Link su Megachip: http://megachip.globalist.it/Secure/Detail_News_Display?ID=104695&typeb=0.
Nota di Pino Cabras.
Steve R. Pieczenik è una vecchia conoscenza, l'autentico regista del caso Moro, un habitué dei media “controinformativi” di Alex Jones, eppure uno che frequenta i piani alti del potere globale, come vedremo. Ne parliamo, Giulietto Chiesa e io, nel libro Barack Obush. È un personaggio la cui biografia riempirebbe una biblioteca: «È al tempo stesso tanto l'ispiratore quanto il ghost-writer di molti romanzi spionistici di Tom Clancy, e autore egli stesso. [...], uomo dalla carriera mirabolante, che ha frequentato contemporaneamente Harvard e il Massachusetts Institute of Technolgy (cumulando le disparate qualifiche di medico psichiatra e di esperto di relazioni internazionali), che viene considerato uno dei massimi esperti al mondo di psy-ops (le operazioni di guerra psicologica), che fa parte del rockefelleriano Council on Foreign Relations, il think tank dell’élite globale.
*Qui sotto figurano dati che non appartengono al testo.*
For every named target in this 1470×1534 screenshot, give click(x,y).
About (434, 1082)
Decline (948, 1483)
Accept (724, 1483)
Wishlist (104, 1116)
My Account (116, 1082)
D'accordo, un originale. Se non fosse che è stato anche vice sottosegretario con ministri del calibro di Henry Kissinger, Cyrus Vance, James Baker negli anni più delicati della Guerra Fredda, quando – ancora giovanissimo - ricopriva in giro per il mondo incarichi in stile “sono il signor Wolf, risolvo problemi”, quisquilie tipo orientare la trattativa durante il sequestro di Aldo Moro (era lui il super-consulente americano che si vedeva costantemente al fianco di Francesco Cossiga, ministro degl'Interni, nei fatidici 55 giorni).»
In cosa consisteva questo orientamento della trattativa?
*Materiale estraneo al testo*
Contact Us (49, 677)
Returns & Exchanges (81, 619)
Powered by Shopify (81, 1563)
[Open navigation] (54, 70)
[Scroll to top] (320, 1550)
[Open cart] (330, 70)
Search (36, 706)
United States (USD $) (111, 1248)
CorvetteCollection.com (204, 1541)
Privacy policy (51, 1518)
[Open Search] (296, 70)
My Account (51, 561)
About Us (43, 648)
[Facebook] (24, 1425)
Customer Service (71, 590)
Pieczenik dichiarò ad Emmanuel Amara, un giornalista investigativo francese, nel libro-intervista Abbiamo ucciso Aldo Moro:
«Francesco Cossiga ha approvato la quasi totalità delle mie scelte. Moro era disperato e doveva senza dubbio fare ai suoi carcerieri rivelazioni importanti su uomini politici come Andreotti. È stato allora che Cossiga e io ci siamo detti che era arrivato il momento di mettere le BR con le spalle al muro. Abbandonare Moro e lasciare che morisse con le sue rivelazioni. Sono stato io a preparare la manipolazione strategica che ha portato alla morte di Aldo Moro, allo scopo di stabilizzare la situazione italiana».
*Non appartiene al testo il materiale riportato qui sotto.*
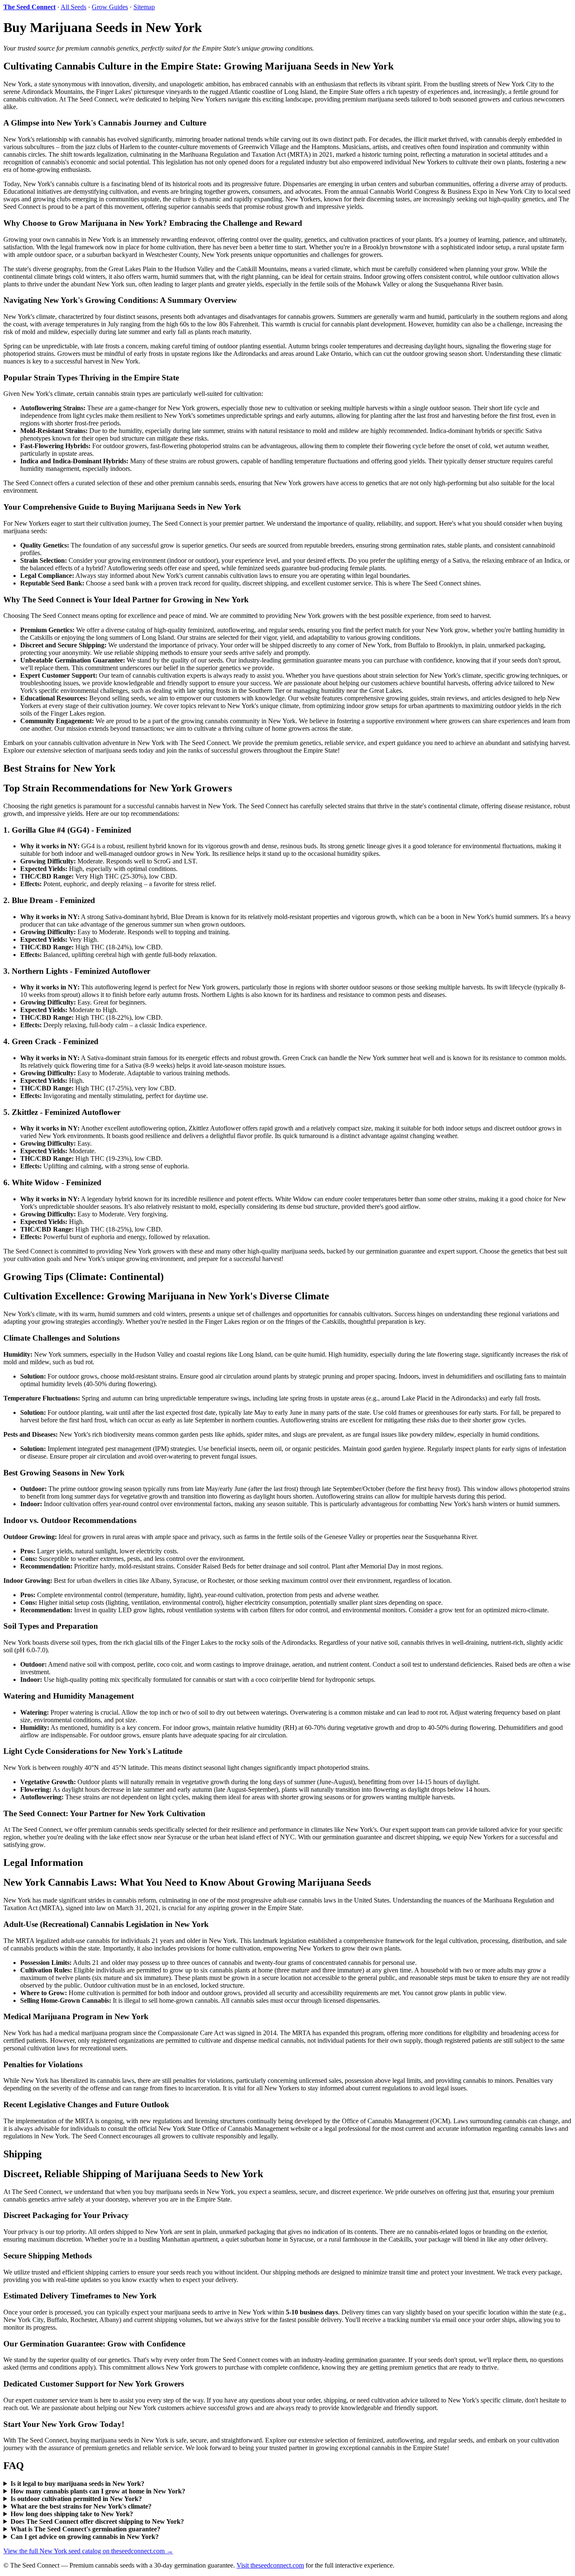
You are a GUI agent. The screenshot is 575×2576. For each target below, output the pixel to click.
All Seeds (73, 7)
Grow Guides (110, 7)
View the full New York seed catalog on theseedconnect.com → (88, 2551)
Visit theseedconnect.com (270, 2565)
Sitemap (144, 7)
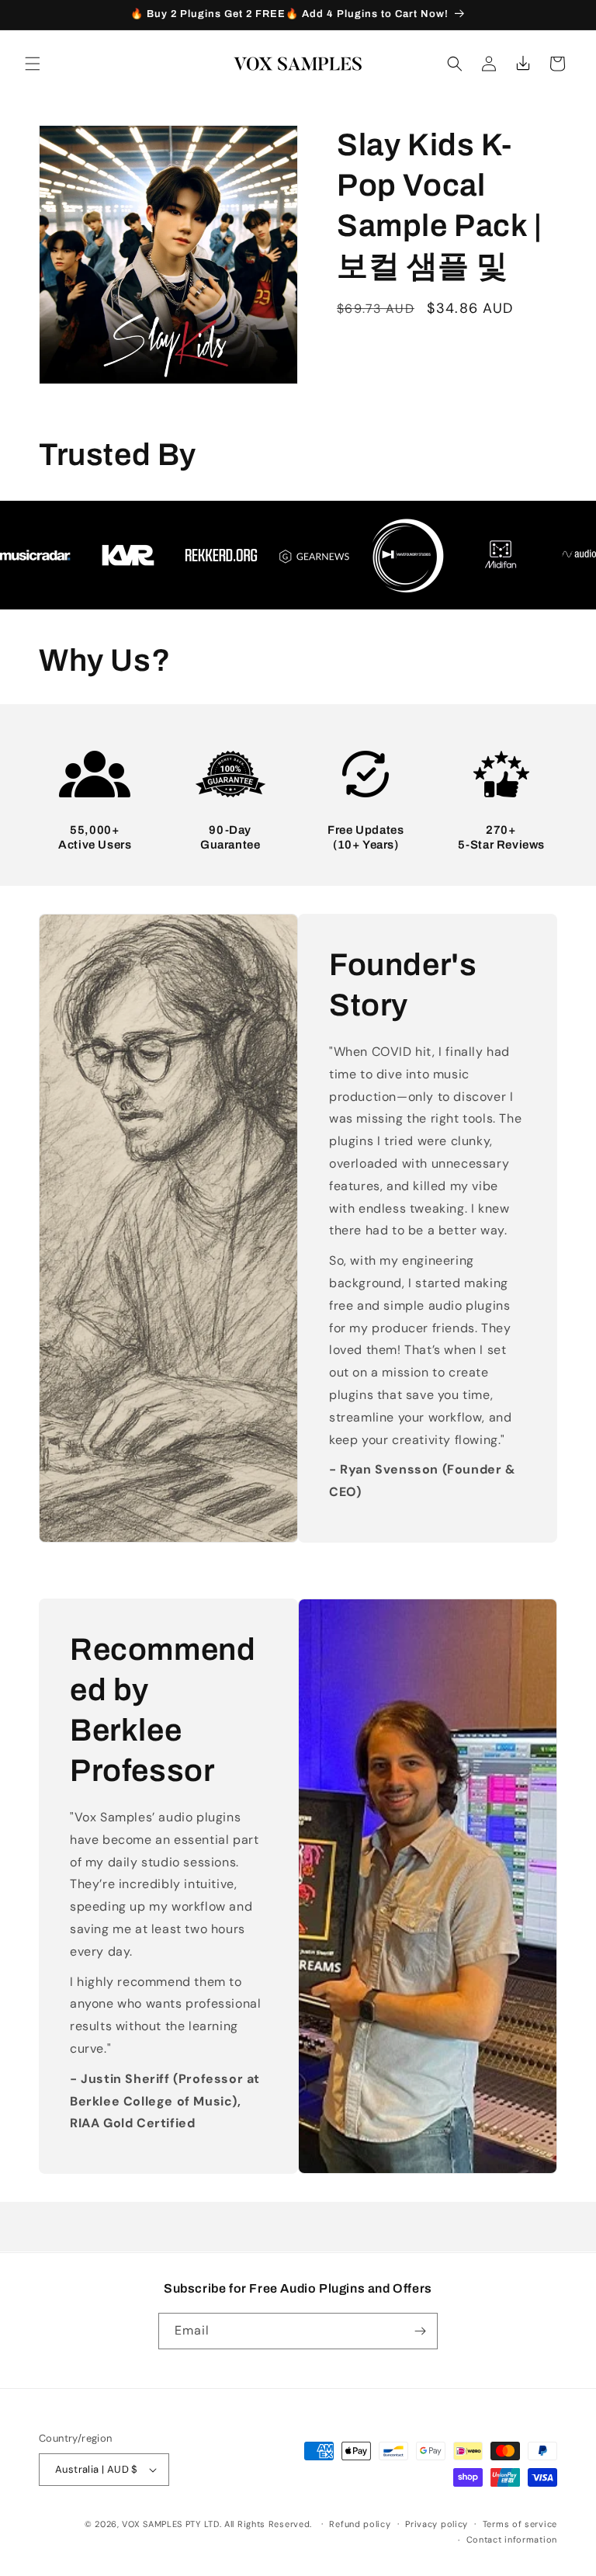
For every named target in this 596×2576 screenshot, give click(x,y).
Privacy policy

Una piena rivendicazione della logica che ha ispirato la strategia della tensione.
In realtà, come ha dichiarato Ferdinando Imposimato, il magistrato che istruì le inchieste sul caso moro nonché autore con Sandro Provvisionato del libro "Doveva morire", Chiarelettere 2008) «non c'è stata alcuna fermezza, c'è stata una vergognosa messa in scena: il falso comunicato numero 7 che concorse ad accelerare la uccisione di Moro da parte delle BR. Il piano fu attuato da uomini della P2 al vertice dei servizi militari, attraverso mafiosi della Magliana. Lo disse Pieczenik e lo ripetè Danilo Abbruciati al giornalista Luigi Cavallo: “per Moro abbiamo fatto tutto e subito”».
L'articolo odierno su Pieczenik fa un riferimento a una rogatoria italiana rivolta alle autorità statunitensi. Se rievochiamo la cronaca del settembre 2013 dovremmo dedurre che si tratti dell'indagine del pm Luca Palamara, titolare del più recente procedimento aperto sul sequestro e l'omicidio dello statista democristiano.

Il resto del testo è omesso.